■ Description of the task:
Write out the full listing again, exactly as it stands.

%%

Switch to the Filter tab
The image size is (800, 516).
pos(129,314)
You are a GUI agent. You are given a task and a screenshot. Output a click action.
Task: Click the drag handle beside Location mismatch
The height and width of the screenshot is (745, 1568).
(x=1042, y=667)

%%

■ Written reply:
Switch to the Filter tab
The image size is (800, 516).
pos(129,314)
You are a GUI agent. You are given a task and a screenshot. Output a click action.
Task: Click the drag handle beside Location mismatch
The height and width of the screenshot is (745, 1568).
(x=1042, y=667)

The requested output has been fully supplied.